Exercise goal:
Line for line, the listing below is to be transcribed exactly.

◆ ◆ ◆

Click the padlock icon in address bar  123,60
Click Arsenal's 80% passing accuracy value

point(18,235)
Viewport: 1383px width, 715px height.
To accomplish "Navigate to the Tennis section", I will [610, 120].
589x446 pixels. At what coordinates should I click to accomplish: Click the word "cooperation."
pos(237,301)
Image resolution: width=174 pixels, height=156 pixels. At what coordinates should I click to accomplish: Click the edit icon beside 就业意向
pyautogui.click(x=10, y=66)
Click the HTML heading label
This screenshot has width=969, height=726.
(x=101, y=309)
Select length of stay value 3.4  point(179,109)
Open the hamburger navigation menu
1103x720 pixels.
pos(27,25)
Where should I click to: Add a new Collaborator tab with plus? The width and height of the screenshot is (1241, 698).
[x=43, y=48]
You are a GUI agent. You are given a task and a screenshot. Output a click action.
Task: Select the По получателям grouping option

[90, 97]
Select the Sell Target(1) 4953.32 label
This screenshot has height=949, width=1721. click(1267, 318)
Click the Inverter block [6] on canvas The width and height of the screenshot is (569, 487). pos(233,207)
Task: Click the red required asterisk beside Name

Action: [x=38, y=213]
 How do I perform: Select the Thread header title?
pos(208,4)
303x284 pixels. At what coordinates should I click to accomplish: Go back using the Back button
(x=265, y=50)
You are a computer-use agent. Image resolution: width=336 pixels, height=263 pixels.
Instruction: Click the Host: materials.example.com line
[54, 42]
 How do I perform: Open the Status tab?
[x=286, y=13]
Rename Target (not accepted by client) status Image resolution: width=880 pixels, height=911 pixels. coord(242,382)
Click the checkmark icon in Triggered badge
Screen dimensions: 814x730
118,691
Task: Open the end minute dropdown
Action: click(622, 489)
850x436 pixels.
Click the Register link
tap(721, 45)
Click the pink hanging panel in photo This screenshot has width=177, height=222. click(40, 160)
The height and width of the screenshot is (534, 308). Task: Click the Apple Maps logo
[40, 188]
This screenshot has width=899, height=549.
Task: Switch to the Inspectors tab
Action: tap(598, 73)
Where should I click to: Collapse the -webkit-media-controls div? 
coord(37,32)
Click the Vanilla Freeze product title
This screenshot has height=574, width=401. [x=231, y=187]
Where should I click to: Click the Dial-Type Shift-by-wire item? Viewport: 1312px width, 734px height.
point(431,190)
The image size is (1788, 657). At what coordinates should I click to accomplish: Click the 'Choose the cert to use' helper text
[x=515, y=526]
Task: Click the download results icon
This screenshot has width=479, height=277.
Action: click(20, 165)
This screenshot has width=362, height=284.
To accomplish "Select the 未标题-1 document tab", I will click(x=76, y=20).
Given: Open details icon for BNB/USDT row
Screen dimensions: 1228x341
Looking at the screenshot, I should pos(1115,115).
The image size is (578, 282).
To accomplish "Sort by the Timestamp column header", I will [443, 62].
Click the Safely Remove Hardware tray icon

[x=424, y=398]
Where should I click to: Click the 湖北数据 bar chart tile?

◆ ◆ ◆

Expected output:
Click the padlock icon in address bar  123,60
Click Arsenal's 80% passing accuracy value

point(18,235)
Viewport: 1383px width, 715px height.
To accomplish "Navigate to the Tennis section", I will [610, 120].
589x446 pixels. At what coordinates should I click to accomplish: Click the word "cooperation."
pos(237,301)
Image resolution: width=174 pixels, height=156 pixels. At what coordinates should I click to accomplish: Click the edit icon beside 就业意向
pyautogui.click(x=10, y=66)
Click the HTML heading label
This screenshot has width=969, height=726.
(x=101, y=309)
Select length of stay value 3.4  point(179,109)
Open the hamburger navigation menu
1103x720 pixels.
pos(27,25)
Where should I click to: Add a new Collaborator tab with plus? The width and height of the screenshot is (1241, 698).
[x=43, y=48]
You are a GUI agent. You are given a task and a screenshot. Output a click action.
Task: Select the По получателям grouping option

[90, 97]
Select the Sell Target(1) 4953.32 label
This screenshot has height=949, width=1721. click(1267, 318)
Click the Inverter block [6] on canvas The width and height of the screenshot is (569, 487). pos(233,207)
Task: Click the red required asterisk beside Name

Action: [x=38, y=213]
 How do I perform: Select the Thread header title?
pos(208,4)
303x284 pixels. At what coordinates should I click to accomplish: Go back using the Back button
(x=265, y=50)
You are a computer-use agent. Image resolution: width=336 pixels, height=263 pixels.
Instruction: Click the Host: materials.example.com line
[54, 42]
 How do I perform: Open the Status tab?
[x=286, y=13]
Rename Target (not accepted by client) status Image resolution: width=880 pixels, height=911 pixels. coord(242,382)
Click the checkmark icon in Triggered badge
Screen dimensions: 814x730
118,691
Task: Open the end minute dropdown
Action: click(622, 489)
850x436 pixels.
Click the Register link
tap(721, 45)
Click the pink hanging panel in photo This screenshot has width=177, height=222. click(40, 160)
The height and width of the screenshot is (534, 308). Task: Click the Apple Maps logo
[40, 188]
This screenshot has width=899, height=549.
Task: Switch to the Inspectors tab
Action: tap(598, 73)
Where should I click to: Collapse the -webkit-media-controls div? 
coord(37,32)
Click the Vanilla Freeze product title
This screenshot has height=574, width=401. [x=231, y=187]
Where should I click to: Click the Dial-Type Shift-by-wire item? Viewport: 1312px width, 734px height.
point(431,190)
The image size is (1788, 657). At what coordinates should I click to accomplish: Click the 'Choose the cert to use' helper text
[x=515, y=526]
Task: Click the download results icon
This screenshot has width=479, height=277.
Action: click(20, 165)
This screenshot has width=362, height=284.
To accomplish "Select the 未标题-1 document tab", I will click(x=76, y=20).
Given: Open details icon for BNB/USDT row
Screen dimensions: 1228x341
Looking at the screenshot, I should pos(1115,115).
The image size is (578, 282).
To accomplish "Sort by the Timestamp column header", I will [443, 62].
Click the Safely Remove Hardware tray icon

[x=424, y=398]
Where should I click to: Click the 湖北数据 bar chart tile?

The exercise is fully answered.